To do |
Each entry below needs to be reproduced exactly as given.

Data extracts |
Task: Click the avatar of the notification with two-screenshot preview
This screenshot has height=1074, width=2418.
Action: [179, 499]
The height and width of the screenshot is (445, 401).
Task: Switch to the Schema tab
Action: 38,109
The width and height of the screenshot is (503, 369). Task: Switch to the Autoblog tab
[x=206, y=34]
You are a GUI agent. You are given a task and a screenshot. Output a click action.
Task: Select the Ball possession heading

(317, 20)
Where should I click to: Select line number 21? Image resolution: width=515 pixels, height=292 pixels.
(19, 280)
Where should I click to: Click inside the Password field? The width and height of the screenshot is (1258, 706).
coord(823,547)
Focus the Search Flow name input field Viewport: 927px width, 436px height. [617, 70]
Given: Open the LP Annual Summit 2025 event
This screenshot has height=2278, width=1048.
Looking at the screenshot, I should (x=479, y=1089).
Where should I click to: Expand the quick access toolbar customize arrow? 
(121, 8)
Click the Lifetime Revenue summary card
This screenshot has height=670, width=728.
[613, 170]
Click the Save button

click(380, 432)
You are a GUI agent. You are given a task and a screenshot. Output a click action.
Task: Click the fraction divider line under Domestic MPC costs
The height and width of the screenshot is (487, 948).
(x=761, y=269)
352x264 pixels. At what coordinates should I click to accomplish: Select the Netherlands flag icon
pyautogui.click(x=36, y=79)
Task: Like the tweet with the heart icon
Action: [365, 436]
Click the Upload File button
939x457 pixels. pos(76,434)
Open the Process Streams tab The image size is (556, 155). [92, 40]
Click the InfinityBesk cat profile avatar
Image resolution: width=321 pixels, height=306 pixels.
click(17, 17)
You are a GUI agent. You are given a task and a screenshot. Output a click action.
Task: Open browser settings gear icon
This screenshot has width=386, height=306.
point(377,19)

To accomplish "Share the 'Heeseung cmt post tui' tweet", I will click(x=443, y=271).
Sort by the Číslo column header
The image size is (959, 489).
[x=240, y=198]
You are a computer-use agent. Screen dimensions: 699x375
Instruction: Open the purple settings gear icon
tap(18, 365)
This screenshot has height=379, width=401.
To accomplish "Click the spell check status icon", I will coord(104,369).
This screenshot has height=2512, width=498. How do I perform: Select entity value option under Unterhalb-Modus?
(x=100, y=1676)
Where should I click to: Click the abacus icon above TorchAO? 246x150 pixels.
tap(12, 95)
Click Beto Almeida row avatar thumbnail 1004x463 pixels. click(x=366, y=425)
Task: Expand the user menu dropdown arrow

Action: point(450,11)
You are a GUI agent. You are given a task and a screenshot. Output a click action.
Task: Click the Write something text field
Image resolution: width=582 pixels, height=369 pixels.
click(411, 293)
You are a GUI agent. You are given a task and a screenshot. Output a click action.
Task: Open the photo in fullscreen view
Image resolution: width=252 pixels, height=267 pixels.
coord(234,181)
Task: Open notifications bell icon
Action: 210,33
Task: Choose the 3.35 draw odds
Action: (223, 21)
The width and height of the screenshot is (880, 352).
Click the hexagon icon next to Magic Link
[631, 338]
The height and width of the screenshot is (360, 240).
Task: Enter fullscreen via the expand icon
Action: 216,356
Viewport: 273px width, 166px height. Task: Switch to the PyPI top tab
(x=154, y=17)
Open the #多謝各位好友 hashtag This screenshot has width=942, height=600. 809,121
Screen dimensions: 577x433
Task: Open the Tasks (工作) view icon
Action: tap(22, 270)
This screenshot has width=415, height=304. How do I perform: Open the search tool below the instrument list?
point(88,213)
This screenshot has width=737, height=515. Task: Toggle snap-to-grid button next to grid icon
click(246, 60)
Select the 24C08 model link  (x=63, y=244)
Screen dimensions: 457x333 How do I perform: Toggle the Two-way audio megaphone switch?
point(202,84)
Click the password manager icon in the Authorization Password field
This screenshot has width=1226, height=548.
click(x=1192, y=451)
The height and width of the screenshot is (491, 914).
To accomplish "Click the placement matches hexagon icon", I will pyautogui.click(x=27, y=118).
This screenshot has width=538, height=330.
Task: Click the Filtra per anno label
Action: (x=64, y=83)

Exercise result |
Task: Click the avatar of the notification with two-screenshot preview
This screenshot has height=1074, width=2418.
Action: [179, 499]
The height and width of the screenshot is (445, 401).
Task: Switch to the Schema tab
Action: 38,109
The width and height of the screenshot is (503, 369). Task: Switch to the Autoblog tab
[x=206, y=34]
You are a GUI agent. You are given a task and a screenshot. Output a click action.
Task: Select the Ball possession heading

(317, 20)
Where should I click to: Select line number 21? Image resolution: width=515 pixels, height=292 pixels.
(19, 280)
Where should I click to: Click inside the Password field? The width and height of the screenshot is (1258, 706).
coord(823,547)
Focus the Search Flow name input field Viewport: 927px width, 436px height. [617, 70]
Given: Open the LP Annual Summit 2025 event
This screenshot has height=2278, width=1048.
Looking at the screenshot, I should (x=479, y=1089).
Where should I click to: Expand the quick access toolbar customize arrow? 
(121, 8)
Click the Lifetime Revenue summary card
This screenshot has height=670, width=728.
[613, 170]
Click the Save button

click(380, 432)
You are a GUI agent. You are given a task and a screenshot. Output a click action.
Task: Click the fraction divider line under Domestic MPC costs
The height and width of the screenshot is (487, 948).
(x=761, y=269)
352x264 pixels. At what coordinates should I click to accomplish: Select the Netherlands flag icon
pyautogui.click(x=36, y=79)
Task: Like the tweet with the heart icon
Action: [365, 436]
Click the Upload File button
939x457 pixels. pos(76,434)
Open the Process Streams tab The image size is (556, 155). [92, 40]
Click the InfinityBesk cat profile avatar
Image resolution: width=321 pixels, height=306 pixels.
click(17, 17)
You are a GUI agent. You are given a task and a screenshot. Output a click action.
Task: Open browser settings gear icon
This screenshot has width=386, height=306.
point(377,19)

To accomplish "Share the 'Heeseung cmt post tui' tweet", I will click(x=443, y=271).
Sort by the Číslo column header
The image size is (959, 489).
[x=240, y=198]
You are a computer-use agent. Screen dimensions: 699x375
Instruction: Open the purple settings gear icon
tap(18, 365)
This screenshot has height=379, width=401.
To accomplish "Click the spell check status icon", I will coord(104,369).
This screenshot has height=2512, width=498. How do I perform: Select entity value option under Unterhalb-Modus?
(x=100, y=1676)
Where should I click to: Click the abacus icon above TorchAO? 246x150 pixels.
tap(12, 95)
Click Beto Almeida row avatar thumbnail 1004x463 pixels. click(x=366, y=425)
Task: Expand the user menu dropdown arrow

Action: point(450,11)
You are a GUI agent. You are given a task and a screenshot. Output a click action.
Task: Click the Write something text field
Image resolution: width=582 pixels, height=369 pixels.
click(411, 293)
You are a GUI agent. You are given a task and a screenshot. Output a click action.
Task: Open the photo in fullscreen view
Image resolution: width=252 pixels, height=267 pixels.
coord(234,181)
Task: Open notifications bell icon
Action: 210,33
Task: Choose the 3.35 draw odds
Action: (223, 21)
The width and height of the screenshot is (880, 352).
Click the hexagon icon next to Magic Link
[631, 338]
The height and width of the screenshot is (360, 240).
Task: Enter fullscreen via the expand icon
Action: 216,356
Viewport: 273px width, 166px height. Task: Switch to the PyPI top tab
(x=154, y=17)
Open the #多謝各位好友 hashtag This screenshot has width=942, height=600. 809,121
Screen dimensions: 577x433
Task: Open the Tasks (工作) view icon
Action: tap(22, 270)
This screenshot has width=415, height=304. How do I perform: Open the search tool below the instrument list?
point(88,213)
This screenshot has width=737, height=515. Task: Toggle snap-to-grid button next to grid icon
click(246, 60)
Select the 24C08 model link  (x=63, y=244)
Screen dimensions: 457x333 How do I perform: Toggle the Two-way audio megaphone switch?
point(202,84)
Click the password manager icon in the Authorization Password field
This screenshot has width=1226, height=548.
click(x=1192, y=451)
The height and width of the screenshot is (491, 914).
To accomplish "Click the placement matches hexagon icon", I will pyautogui.click(x=27, y=118).
This screenshot has width=538, height=330.
Task: Click the Filtra per anno label
Action: (x=64, y=83)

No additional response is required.